Condenada por envolvimento no esquema do mensalão do PT, a ex-banqueira Kátia Rabello, presidente do extinto Banco Rural, conquistou o direito de trabalhar fora da prisão, em regime semiaberto.

De acordo com o advogado dela, criminalista Maurício Campos, Kátia vai coordenar a escola de dança clássica Primeiro Ato, de Belo Horizonte, onde irá atuar de segunda a sexta-feira, de manhã e de tarde, e no sábado, somente durante a parte da manhã.

Ex-bailarina, ela vai começar a trabalhar a partir da próxima semana e receberá um salário mensal de cerca de R$ 2 mil, conforme informação do defensor dela.

Com a progressão de regime, Kátia vai passar os dias fora do cárcere, mas será obrigada a pernoitar na cadeia.
Na semana passada, a ex-presidente do Rural deixou a prisão para a saída temporária de Natal. O benefício de progressão de regime tem vinculação com o pagamento parcelado da multa de R$ 2,4 milhões imposta pelo Supremo Tribunal Federal (STF).

Campos, no entanto, declarou que vai recorrer do pagamento da multa pois, segundo ele, Kátia não tem condições financeiras para continuar bancando a multa. Familiares efetuaram o pagamento.

O advogado lembra que a Justiça em Belo Horizonte decretou o bloqueio de bens dos antigos gestores do Rural no montante de R$ 1,2 bilhão, conforme o Hoje em Dia revelou, com exclusividade, em julho deste ano.

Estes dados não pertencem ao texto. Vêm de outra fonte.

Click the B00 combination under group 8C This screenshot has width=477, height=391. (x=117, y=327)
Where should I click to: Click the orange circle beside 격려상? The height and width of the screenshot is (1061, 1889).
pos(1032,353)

Os promotores de Justiça investigam “má gestão e outros vários ilícitos financeiros”, cometidos pela instituição financeira antes de ser liquidada em 2013.

No despacho, a Justiça de BH associa o rombo bilionário ao que denominou de “desaparecimento patrimonial do banco”, provocado supostamente por operações de alto risco, gastos suspeitos e pagamentos de honorários de advogados que atuaram no processo do mensalão.

Kátia foi condenada, em 2012, a 14 anos de prisão por três crimes.